### [Passage]
NORTHAMPTON — Amherst Regional High School’s Class of 2021 organized rallies in support of Black Lives Matter, fought against injustices for the LGBTQ community and stood up to hate, said Class President Tulsi Patel.
Speaking to a sun-drenched crowd of parents, guardians and other family members at the school’s graduation ceremony Thursday afternoon at Look Park’s Pines Theater, Patel urged people to be kind and understanding to each other, and to always remember this philosophy.
“We have seen so much hate and prejudice circulate in the world, and if there is one thing I ask of you it is to show compassion,” Patel said during the ceremony, in which 216 students received diplomas.
“Importantly, I want you to leave here remembering that Black Lives Matter, and love is love,” Patel said.
Though Patel said she refers to the graduating class as the “pandemic class,” being most affected by COVID-19 due to the extended time away from classrooms, it is so much more than that.
“It has been a crazy four years to say the least,” Patel said, observing that it began with bathrooms without doors as a measure to curtail unruly student behavior, and that the doors had been restored just as they were departing.
Class speaker Michael Cardozo told the graduates that he sees a group of people with hearts and minds open to question how things have always been, and a generation ready to dismantle injustices in society that have existed century after century.
“I really see something in this group of students that is a little rare,” said Cardozo, a science teacher selected by the class to give the address. “You don’t just go with the flow, you know how to be creative and innovative.
“You are all poised to be leaders of society in the next generation,” Cardozo said.
During the celebration, the high school chorale and Hurricane Singers under conductor Todd Fruth sang “The Road Home.” Conjunto de Bomba, an ensemble of musicians, dancers and drummers directed by Tracy Vernon and Nick Shaw, performed “Bomba Sica,” and the jazz band conducted by Kara Nye played “Held Together.”
The graduation celebrated 11 valedictorians who maintained 4.0 grade-point averages. Their brief presentation featured each one taking turns doing a countdown referencing such topics as the seven elementary schools in Amherst, Shutesbury, Leverett and Pelham the graduates had attended, the six retiring high school teachers leaving, the four principals they had — and the missing bathroom doors.
Talib Sadiq, the current and last of the four principals for the class, said whether it was the Youth for Black Lives Matter rally that members of the class organized in June 2020, or making sure that Black History Month and Women’s History Month were properly recognized, the students were remarkable.
“This is an amazing group of students about to step off to a new chapter in their lives,” Sadiq said.
He first got to know many of them when he was a middle school guidance counselor, observing that they had shown a growth of maturity since that time.
They now know how to support themselves with people who will allow them to succeed, he said.
“Regardless of what’s going on in life, you’ve made the most of it,” Sadiq said.
Before the ceremony, lining up alphabetically for the procession into Pines Theater through a field of signs displaying the graduates’ photographs, some of the graduating students reflected on the challenges of spending more than a year learning in a virtual format.
“It feels great to be graduating,” said Kaih Hernandez of Amherst, who hopes to go to college and pursue a career as a CNA or nurse.
The limited time in the school building made the year a challenge, she said.
“I feel like it’s been more stressful because online learning is so much different from being in school,” Hernandez said.
Brandy Hernandez-Amaya, who will be heading to Macalester College to study psychology or political science, stayed remote for the full year, but got to see classmates during senior week activities.
“It’s been hard not going to school, but I feel like I got used it,” she said. “It feels good to be done.”

### [Given data]
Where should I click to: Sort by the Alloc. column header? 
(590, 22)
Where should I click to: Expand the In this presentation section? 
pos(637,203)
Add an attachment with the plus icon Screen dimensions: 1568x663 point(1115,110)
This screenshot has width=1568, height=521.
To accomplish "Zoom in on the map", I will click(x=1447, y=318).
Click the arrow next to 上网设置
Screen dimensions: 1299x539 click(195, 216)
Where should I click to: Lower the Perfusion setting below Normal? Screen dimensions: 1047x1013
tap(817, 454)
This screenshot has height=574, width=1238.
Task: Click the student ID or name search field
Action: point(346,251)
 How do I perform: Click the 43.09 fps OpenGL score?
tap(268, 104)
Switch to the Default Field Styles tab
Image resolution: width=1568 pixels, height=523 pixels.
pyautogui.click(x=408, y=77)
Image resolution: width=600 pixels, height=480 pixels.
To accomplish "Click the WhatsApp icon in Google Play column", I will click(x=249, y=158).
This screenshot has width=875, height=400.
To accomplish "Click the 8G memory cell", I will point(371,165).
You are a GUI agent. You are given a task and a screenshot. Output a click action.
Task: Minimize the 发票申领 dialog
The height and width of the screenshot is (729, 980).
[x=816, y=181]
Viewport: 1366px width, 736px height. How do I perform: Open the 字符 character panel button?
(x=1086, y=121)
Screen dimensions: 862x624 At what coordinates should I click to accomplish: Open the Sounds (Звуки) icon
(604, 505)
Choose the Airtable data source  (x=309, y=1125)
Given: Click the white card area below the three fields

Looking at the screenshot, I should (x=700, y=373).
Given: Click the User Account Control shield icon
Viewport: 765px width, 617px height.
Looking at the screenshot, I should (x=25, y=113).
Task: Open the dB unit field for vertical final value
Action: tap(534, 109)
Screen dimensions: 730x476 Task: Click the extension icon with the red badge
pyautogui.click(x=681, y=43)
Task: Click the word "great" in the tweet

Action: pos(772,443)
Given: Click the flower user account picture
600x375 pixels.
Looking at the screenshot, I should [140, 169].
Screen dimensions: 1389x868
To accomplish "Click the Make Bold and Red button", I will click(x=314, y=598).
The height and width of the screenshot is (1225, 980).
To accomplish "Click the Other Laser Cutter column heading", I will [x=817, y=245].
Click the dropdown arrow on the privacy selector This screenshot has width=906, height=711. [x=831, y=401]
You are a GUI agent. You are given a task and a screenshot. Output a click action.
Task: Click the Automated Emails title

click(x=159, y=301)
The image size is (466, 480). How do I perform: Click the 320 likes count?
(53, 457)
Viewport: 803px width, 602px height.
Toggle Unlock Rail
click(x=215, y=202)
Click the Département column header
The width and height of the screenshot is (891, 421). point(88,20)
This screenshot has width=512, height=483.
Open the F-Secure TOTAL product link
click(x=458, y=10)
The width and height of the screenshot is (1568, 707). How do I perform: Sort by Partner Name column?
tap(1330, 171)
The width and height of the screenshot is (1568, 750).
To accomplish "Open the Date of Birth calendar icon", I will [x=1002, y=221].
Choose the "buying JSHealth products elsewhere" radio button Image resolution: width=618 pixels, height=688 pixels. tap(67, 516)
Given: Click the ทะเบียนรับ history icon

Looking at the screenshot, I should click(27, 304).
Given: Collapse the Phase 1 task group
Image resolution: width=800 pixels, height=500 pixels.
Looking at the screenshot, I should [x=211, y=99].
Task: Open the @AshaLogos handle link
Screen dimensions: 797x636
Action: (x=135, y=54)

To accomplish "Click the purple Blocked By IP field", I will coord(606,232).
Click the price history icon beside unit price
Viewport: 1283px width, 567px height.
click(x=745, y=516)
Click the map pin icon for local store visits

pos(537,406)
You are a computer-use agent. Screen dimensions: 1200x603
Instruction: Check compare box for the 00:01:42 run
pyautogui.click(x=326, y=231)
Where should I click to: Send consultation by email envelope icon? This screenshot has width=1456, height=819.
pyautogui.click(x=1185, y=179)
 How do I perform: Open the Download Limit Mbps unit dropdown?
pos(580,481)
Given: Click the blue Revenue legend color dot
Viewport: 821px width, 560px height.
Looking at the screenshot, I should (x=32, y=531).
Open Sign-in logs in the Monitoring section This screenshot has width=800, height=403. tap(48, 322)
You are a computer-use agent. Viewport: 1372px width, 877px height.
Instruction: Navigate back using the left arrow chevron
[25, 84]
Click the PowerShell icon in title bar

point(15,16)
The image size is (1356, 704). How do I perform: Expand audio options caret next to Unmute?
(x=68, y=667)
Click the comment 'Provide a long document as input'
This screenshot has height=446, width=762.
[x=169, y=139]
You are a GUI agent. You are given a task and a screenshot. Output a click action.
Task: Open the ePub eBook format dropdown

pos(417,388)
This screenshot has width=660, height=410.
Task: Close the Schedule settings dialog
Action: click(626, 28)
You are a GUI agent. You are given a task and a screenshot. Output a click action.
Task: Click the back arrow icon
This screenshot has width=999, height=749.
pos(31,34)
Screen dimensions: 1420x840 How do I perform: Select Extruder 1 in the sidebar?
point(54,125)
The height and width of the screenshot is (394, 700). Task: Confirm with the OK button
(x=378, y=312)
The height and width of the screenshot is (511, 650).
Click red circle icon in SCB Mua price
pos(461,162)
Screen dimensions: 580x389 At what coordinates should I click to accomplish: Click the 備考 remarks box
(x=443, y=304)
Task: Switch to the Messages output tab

### [Directions for this task]
List the titles of the musical pieces performed during the graduation celebration described in the article. Work only from the text about the graduation.

### [Solution]
"The Road Home," "Bomba Sica," "Held Together"